─── Supplied records

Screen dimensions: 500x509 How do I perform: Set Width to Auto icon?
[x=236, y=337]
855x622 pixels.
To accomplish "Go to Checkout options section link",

──────
─── Supplied records

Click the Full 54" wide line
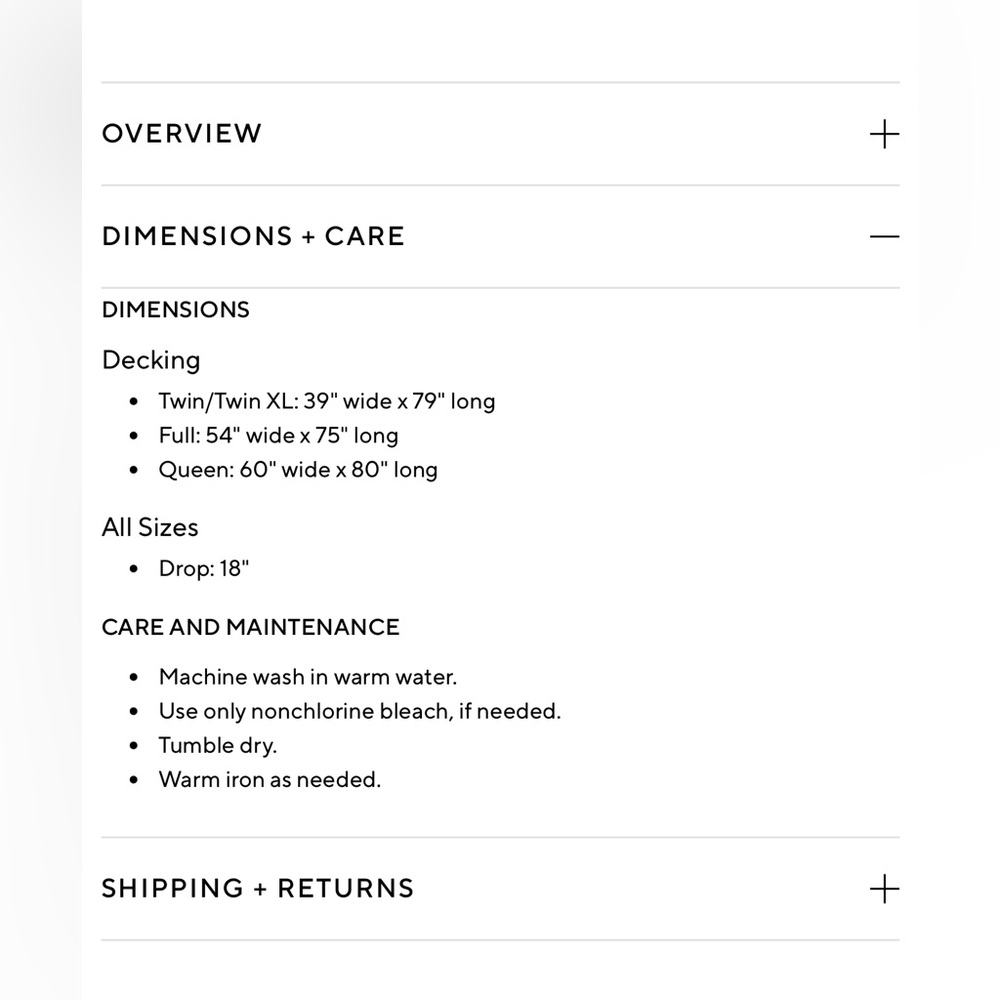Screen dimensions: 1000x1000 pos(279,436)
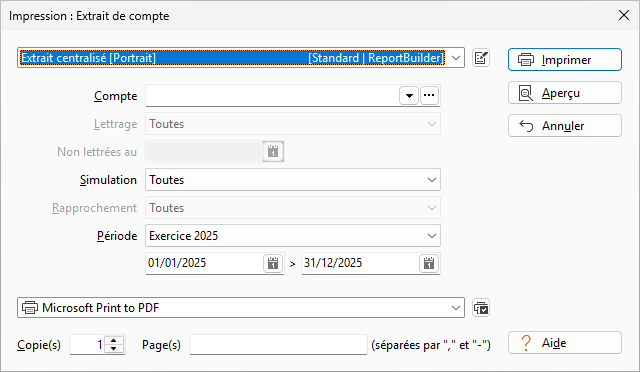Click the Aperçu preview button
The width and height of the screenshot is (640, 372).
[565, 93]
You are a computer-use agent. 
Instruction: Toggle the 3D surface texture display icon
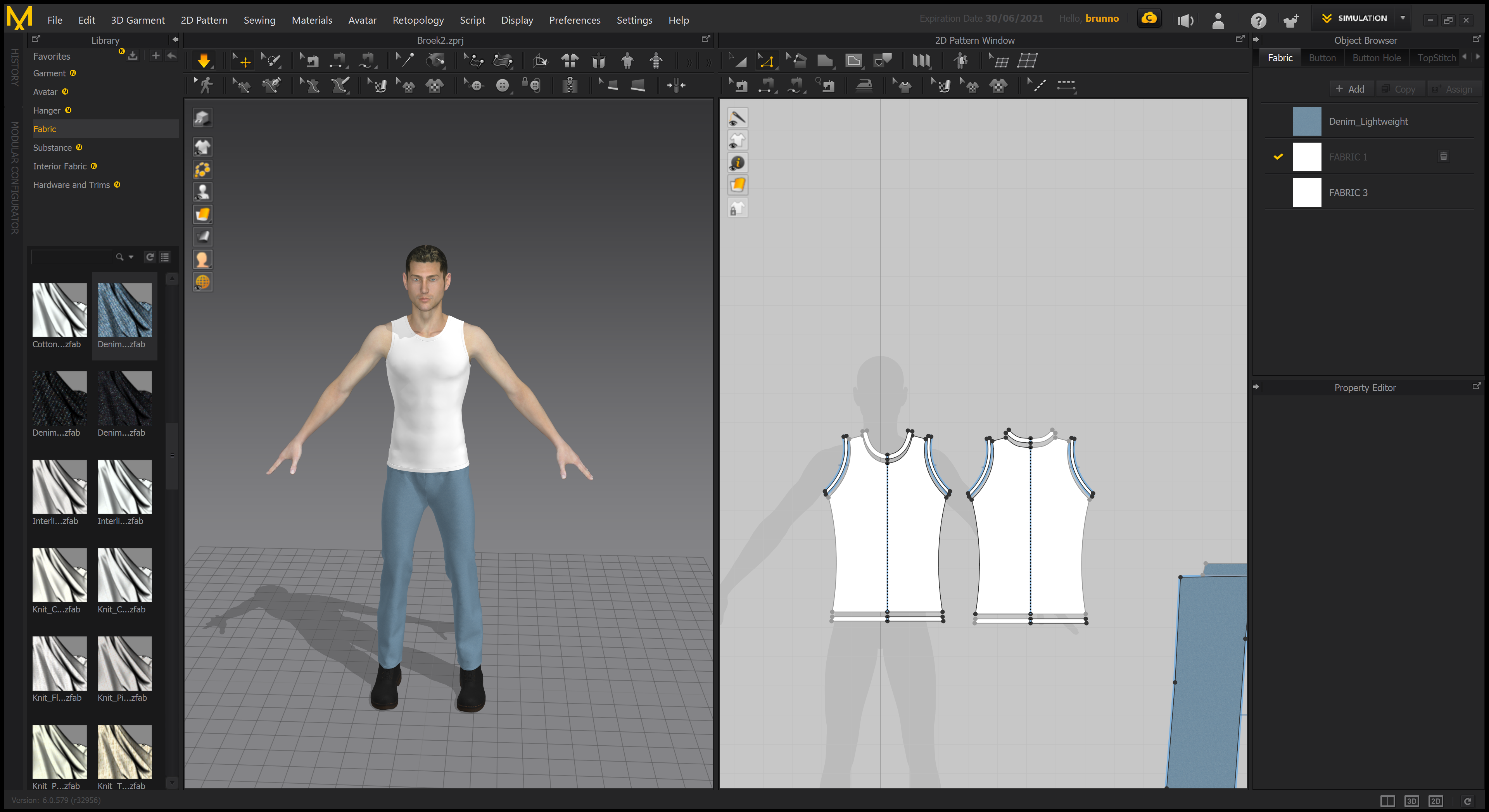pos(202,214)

──────

What you have to do: Please reproduce the listing from the line with "Screen dimensions: 500x509" to the line with "to Checkout options".

Answer for this exercise:
Screen dimensions: 500x509 How do I perform: Set Width to Auto icon?
[x=236, y=337]
855x622 pixels.
To accomplish "Go to Checkout options section link",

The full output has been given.